- Born: Saskatoon, Saskatchewan, Canada
- Occupations: Artist, Writer and scholar
- Writing career
- Notable work: Quivering Land
- Website: roewancrowe.com

= Roewan Crowe =

Roewan Crowe is a Canadian feminist artist, writer, curator, and educator. In 2011 she was honoured for her social justice work in the arts by the Government of Manitoba as part of their celebration of Women in the Arts: Artists Working for Social Change. Her first book of poetry, Quivering Land, was published in 2013 by ARP Books. Roewan Crowe is currently an Associate Professor in the Women's and Gender Studies Department at the University of Winnipeg and Co-Director of The Institute for Women's & Gender Studies. Her creative and scholarly work explores queerness, class, violence, queer ecology, and what it means to be a settler. She lives and works in Winnipeg, Manitoba.

==Early life and education==
Crowe was born to working class parents in Saskatoon, Saskatchewan, moving to Spruce Grove, Alberta in 1969. After completing an honours bachelor of arts degree at the University of Alberta, Crowe moved to Toronto to complete graduate studies in community psychology and arts-based research at the Ontario Institute for Studies in Education at the University of Toronto. After she completed her doctoral studies, she returned to the prairies.

==Art==
Roewan Crowe creates work through the use of performance, installation, video, text, and theory, and her recent work creates intimate landscapes, making space for feelings, connection, and queer encounters. Noted work includes: stop-motion animation Queer Grit which has traveled to video and film festivals internationally; digShift (ongoing), a decolonizing and environmental reclamation project using site specific performance and multichannel installation to explore the shifting layers of an abandoned gas station; Lifting Stone, a queer femme performance/installation creating intimate poetic encounters; and My Monument, a multimedia exhibition with artists cam bush, Steven Leyden Cochrane and Paul Robles. That video uses Crowe's book Quivering Land to explore vanished feminist/queer/alternative cultural sites. Her longstanding community practice is concerned with creating space for and building engaged feminist/queer/artistic communities . In collaboration with Mentoring Artists for Women's Art (MAWA) in 2008, she curated Art Building Community, a project that saw the launch of ten new works and a weekend symposium.

==Writing==
Crowe is the author of the book Quivering Land as well as scholarly articles and several chapbooks.

===Quivering Land===
Quivering Land is a queer Western, engaging with poetics and politics to reckon with the legacies of violence and colonization in the West. Reviews of Quivering Land include: Herizons: Women's News and Feminist Views, and Canadian Women in Literary Arts, an inclusive national literary organization.

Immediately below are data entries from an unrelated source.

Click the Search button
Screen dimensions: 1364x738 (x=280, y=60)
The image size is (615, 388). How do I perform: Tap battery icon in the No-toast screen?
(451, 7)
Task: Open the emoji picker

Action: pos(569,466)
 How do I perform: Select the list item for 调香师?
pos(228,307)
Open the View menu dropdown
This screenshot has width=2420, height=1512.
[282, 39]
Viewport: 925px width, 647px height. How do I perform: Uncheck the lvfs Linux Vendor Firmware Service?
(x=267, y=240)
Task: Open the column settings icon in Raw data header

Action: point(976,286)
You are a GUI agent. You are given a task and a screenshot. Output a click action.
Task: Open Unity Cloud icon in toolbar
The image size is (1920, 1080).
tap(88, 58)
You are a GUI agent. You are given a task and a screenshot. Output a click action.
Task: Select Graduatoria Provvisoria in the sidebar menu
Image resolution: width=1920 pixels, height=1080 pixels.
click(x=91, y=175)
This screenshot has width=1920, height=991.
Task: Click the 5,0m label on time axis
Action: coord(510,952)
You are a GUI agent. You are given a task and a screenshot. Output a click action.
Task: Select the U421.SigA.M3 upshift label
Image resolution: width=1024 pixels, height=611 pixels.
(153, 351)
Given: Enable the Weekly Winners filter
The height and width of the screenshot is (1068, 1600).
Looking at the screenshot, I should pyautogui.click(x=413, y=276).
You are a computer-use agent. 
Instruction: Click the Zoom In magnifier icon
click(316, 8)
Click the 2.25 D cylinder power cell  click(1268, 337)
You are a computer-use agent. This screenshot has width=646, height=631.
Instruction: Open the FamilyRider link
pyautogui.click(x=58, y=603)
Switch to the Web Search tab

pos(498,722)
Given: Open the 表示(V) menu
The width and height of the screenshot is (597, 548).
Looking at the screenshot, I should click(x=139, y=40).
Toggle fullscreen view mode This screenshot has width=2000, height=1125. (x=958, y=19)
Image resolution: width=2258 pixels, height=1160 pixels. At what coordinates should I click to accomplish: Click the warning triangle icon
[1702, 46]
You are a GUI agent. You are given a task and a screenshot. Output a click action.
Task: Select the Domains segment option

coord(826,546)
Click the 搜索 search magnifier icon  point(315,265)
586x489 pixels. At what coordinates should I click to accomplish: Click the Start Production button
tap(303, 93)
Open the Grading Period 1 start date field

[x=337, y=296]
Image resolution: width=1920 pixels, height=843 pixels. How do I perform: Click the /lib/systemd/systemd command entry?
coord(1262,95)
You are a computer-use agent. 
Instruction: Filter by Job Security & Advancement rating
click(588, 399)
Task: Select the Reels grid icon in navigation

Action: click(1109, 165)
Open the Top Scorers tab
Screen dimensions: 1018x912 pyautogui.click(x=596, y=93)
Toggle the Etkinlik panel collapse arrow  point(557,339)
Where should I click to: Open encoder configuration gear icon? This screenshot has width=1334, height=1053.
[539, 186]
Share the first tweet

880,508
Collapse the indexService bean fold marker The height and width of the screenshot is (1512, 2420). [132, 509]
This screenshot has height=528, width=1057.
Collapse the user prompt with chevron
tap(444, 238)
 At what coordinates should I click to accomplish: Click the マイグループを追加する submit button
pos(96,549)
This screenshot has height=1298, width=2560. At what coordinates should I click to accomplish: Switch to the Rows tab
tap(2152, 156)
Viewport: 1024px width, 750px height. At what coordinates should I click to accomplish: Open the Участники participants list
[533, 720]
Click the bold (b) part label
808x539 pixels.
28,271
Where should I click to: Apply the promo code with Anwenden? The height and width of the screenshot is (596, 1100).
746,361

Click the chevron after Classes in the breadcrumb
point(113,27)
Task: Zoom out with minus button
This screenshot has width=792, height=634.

===Selected scholarly articles===
Roewan Crowe is particularly interested in exploring, and writing about, artistic practitioner knowledges and artistic processes. In 2014, with collaborator Michelle Meagher, she published the article, "Letting Something Else Happen: A Collaborative Encounter with the Work of Sharon Rosenberg."

Other scholarly writing includes: "So You Want our Ghetto Stories: Oral History at Ndinawe Youth Resource Centre" with Robin Jarvis Brownlie. Remembering Mass Violence: Oral History, New Media and Performance, S. High, E. Little, Thi Ry Duong (eds). Toronto: University of Toronto Press, 2014, pp 203–217.

"Slow Art in a Time of Flash Floods: What's a Queer Feminist Settler To Do?" Multimedia essay, Studio XX Electronic Review, .dpi, Issue No. 25, "Inevitable Transitions," 2013.

"digShift: a Queer Reclamation of the Imagined West," Multimedia essay, No More Potlucks: Online Journal of Contemporary Arts, "Wound," Issue 7, Jan. 2010.

"Feminist Encounters with the Hollywood Western." T. M. Chen, D. S. Churchill (eds). London and New York: Routledge Press, 2007, pp 113–130.

"Crafting Tales of Trauma: Will this Winged Monster Fly?" Provoked by Art: Theorizing Arts-informed Inquiry, L. Neilsen, J. G. Knowles, & A. L. Cole (editors). Halifax: Backalong Books, 2004, pp 123–132.

"Angelic Artful Encounters." Journal of Curriculum Theorizing Special Issue: Performances in Arts-Based Inquiry, Mullen, C. A. & Diamond, P., Spring 2001, pp 81–94.

"She Offers Fragments." The Art of Writing Inquiry, L. Neilsen, J. G. Knowles, & A. L Cole, editors, Backalong Books, 2001, pp 125–131.